- _WRITTEN TASKS_:
- A) Reproduce word for word the passage of the P&O redundancy article between "What happened with" and "in formal protest.", inclusive.
- B) Using the P&O redundancy article, answer each of these:
(i) How were the P&O staff told that they were being terminated?
(ii) When does a redundancy situation arise in law?
(iii) Below what number of redundancies planned at the same time is there no formal process?
##### PAGE EXTRACT #####
In this article, Employment Solicitor Chris Dobbs looks at the unfortunate mass redundancy of P&O employees that hit the news last week.

Chris answers some questions around redundancy consultation, discusses where it went wrong for P&O and looks at the key takeaways for employers.

What happened with P&O ferries?

The story broke live late last week that hundreds of staff on P&O ships were being terminated as part of a restructure.

The manner in which the news was delivered to staff and the media spotlight into which they were thrown would have done little to soften the devastating blow redundancies can have on staff.

It became apparent that this was a planned move; the staff were told by a recorded video message and temporary agency staff were already on standby to replace them.

The story garnered more attention as staff refused to leave docked ships in formal protest.

When does a redundancy arise?

A redundancy situation arises in law when the need for work of a particular kind ceases or diminishes.

This may be because of a restructure or, of course, where the business shuts down entirely.

Can redundancy be unfair dismissal?

Redundancy can be a fair reason for dismissal but employers are often expected to follow a formal procedure, especially in larger-scale redundancy situations where some of the process is a legal requirement.

Do employers have to consult with staff in a redundancy?

All staff potentially at risk of redundancy have a right to be consulted.

Where fewer than 20 redundancies are planned at the same time, there is no formal process.

However, good practice indicates any potentially redundant staff should:

  • Be spoken to
  • Have the situation explained to them
  • Be given the opportunity to present alternatives and give input as to the process and selection

What should a redundancy consultation include?
##### EXTRACTED MATERIAL #####
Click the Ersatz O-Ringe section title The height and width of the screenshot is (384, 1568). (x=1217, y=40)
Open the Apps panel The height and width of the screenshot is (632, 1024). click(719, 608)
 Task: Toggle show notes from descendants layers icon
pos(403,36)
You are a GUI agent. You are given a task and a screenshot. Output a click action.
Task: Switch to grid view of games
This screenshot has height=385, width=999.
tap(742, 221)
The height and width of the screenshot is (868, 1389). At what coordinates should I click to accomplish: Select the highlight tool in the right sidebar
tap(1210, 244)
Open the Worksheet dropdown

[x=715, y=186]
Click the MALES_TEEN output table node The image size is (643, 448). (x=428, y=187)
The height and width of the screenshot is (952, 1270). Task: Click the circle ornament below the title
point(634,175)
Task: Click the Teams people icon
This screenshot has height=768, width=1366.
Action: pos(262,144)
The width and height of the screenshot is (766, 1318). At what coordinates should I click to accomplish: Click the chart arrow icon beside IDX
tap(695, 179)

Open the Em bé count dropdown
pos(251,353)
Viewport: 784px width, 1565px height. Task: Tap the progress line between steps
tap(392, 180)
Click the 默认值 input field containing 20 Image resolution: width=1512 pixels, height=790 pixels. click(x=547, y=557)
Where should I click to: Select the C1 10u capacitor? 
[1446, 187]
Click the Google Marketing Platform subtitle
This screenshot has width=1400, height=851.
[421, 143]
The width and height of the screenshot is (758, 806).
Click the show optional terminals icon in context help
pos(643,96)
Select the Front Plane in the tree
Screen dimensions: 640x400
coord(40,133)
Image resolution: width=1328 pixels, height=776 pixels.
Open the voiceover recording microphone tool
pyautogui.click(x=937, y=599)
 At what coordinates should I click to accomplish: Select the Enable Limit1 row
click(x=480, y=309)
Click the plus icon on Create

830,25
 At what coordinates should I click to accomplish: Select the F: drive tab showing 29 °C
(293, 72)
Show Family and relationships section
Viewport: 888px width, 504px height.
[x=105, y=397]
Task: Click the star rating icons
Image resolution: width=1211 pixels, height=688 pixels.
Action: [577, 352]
#####
- _SOLUTIONS FOR EACH TASK_:
- A)
What happened with P&O ferries?

The story broke live late last week that hundreds of staff on P&O ships were being terminated as part of a restructure.

The manner in which the news was delivered to staff and the media spotlight into which they were thrown would have done little to soften the devastating blow redundancies can have on staff.

It became apparent that this was a planned move; the staff were told by a recorded video message and temporary agency staff were already on standby to replace them.

The story garnered more attention as staff refused to leave docked ships in formal protest.

- B)
(i) By a recorded video message.
(ii) When the need for work of a particular kind ceases or diminishes.
(iii) 20.